What if I told you that in a biochemical sense, you are 99.9% similar to every single other person in the world. Well… that wouldn’t make much sense.
It’s practically the same as having a 4-page story with only two words changed. Say I gave you two copies of the stories, one being the original, and the other having a two-letter substitution. Your eyes would scan the paper through a more qualitative lense. Obviously, these essays would be essentially indistinguishable to you. They’d consist of the same characters, themes, and plots. Anyway, how could a two letter change determine that one story is fundamentally better than the other, right?
But… that’s not exactly how our genetic codes. Although our DNA, consisting of the 4 letter nucleotides (A, C, G, and T), is 99.9% similar to the person next to us, that remaining 0.1% is what makes us unique. Now, when I say “unique”, you’re probably thinking of physical characteristics, like height, weight, eye color, and skin color… It’s true: the 0.1% does explain variation in these characteristics… But it goes way beyond trivial features like those, extending to more fundamental aspects of our day to day lives.
For the past few centuries, medicine has been one of humanity’s more primary concerns. Centuries ago, plagues wiped out large portions of countries’ populations, and with no medical treatments or small molecule drugs, all people could really do was sit and watch as debilitating symptoms decimated their neighbors, friends, and families.
But now that’s not the case. The human healthspan has dramatically increased by thirty to forty years and we’ve made hundreds of small molecule drugs that treat or potentially cure a large variety of diseases. With vaccines, we’re able to stop viral infections before infections spread, thereby solving the problem at its root.
TL;DR Our approach has been pretty successful so far.
But we’ve hit a roadblock.
SNPs or single nucleotide polymorphisms are simple one-letter mutations in our genomes. While some can be innocent single letter changes that don’t visibly affect bodily function, others act can cause harmful symptoms and conditions that affect all parts of the body. Unlike the example from the beginning, a change in only one nucleotide can affect a large range of physiological processes. Here’s the key difference though; some of these SNPs act in bright daylight, while other SNP ninjas secretly act in darkness and complete secrecy.
If we thought of our genome as a map, one type of harmful SNPs would reside in bustling cities, the ones that manufacture thousands of mutated proteins for our bodies’ cells in what is called the “coding” region of the genome. On the other hand, the silent SNP ninjas would inhabit the vast oceans and deserts of the genome, the non-coding region, secretly conspiring and commanding the other SNPs about when, where, and how to carry out their harmful plans.
Right now, with most small molecule drugs, scientists have been targeting the SNPs that are acting in plain sight. (Read this article to find out how) And this might seem like the right solution since these are the SNPs that are the ones that actually produce mutated proteins. But the other kind of SNPs that vary from person to person, the ones hiding in the non-coding region, plot for revenge. Therefore, when some patients take drugs, their illnesses aren’t cured, and sometimes, they get even worse.
This is likely one of the oversights contributing to the double in Adverse Drug Reactions (ADRs) and a predicted exponential rise in the number of patients for certain diseases.
The only way that we could solve this problem is by looking at specific non-coding elements of our genome, and understanding how they regulate drug response.
Normally, when drugs are developed, scientists see the disease phenotypes as a causal endpoint. The main goal is to backtrack from the disease phenotype to find a causal variant in the genome of the patients. The first causal variant that is often found is a coding SNP. The coding SNP leads to a dysfunctional protein that wreaks havoc in the cell. And it ends there.

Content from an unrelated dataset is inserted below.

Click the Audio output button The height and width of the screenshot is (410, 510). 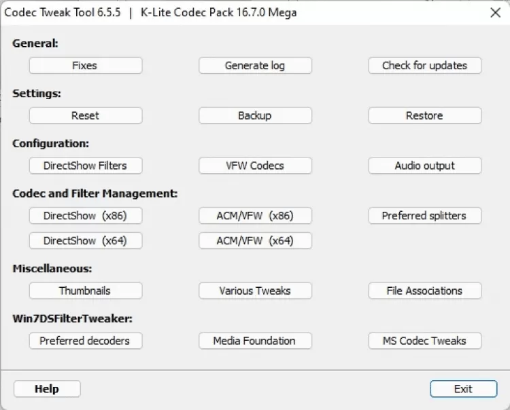(424, 166)
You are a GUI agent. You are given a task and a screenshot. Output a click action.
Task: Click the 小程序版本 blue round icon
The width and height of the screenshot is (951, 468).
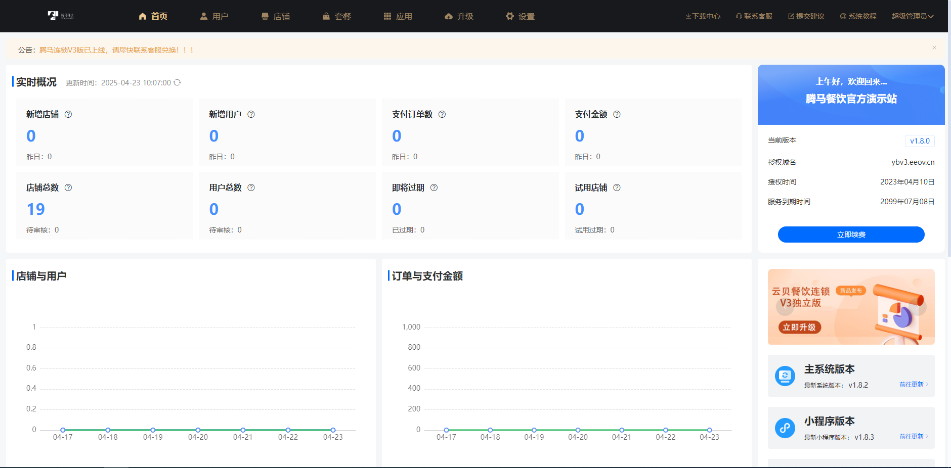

But there’s more. The coding SNP leads to a dysfunctional protein and pathway, but it doesn’t dictate how much of the gene is transcribed. Another SNP that’s in a location called an expression quantitative trait loci acts more like a volume switch turning up the volume or turning down the volume on a gene that’s being transcribed.
It’s important to remember that the SNPs within eQTLs (eSNPs), vary from individual to individual. Since eQTLs reflect the ways in which genes can talk to each other, genes can be regulated differently in different individuals based on their own specific eSNP variants.
By constructing gene regulatory networks, which take into account the multiple genes involved in a disease along with the eQTLs that regulate them, we could more effectively personalize medicine to each individual.
Here’s what I mean
If you had two individuals (A and B) who have the exact same coding SNP and the same “key driver gene” that leads to disease symptoms.
The only difference between the two individuals is that Individual B lacks an eQTL that modulates the expression of the key driver gene. In other words, since the eQTL locus and the key driver gene can’t “talk” or communicate with each other, the drug is ineffective. The worst part is that the patient would both experience the symptoms of the disease and side effects associated with the drug without any relief.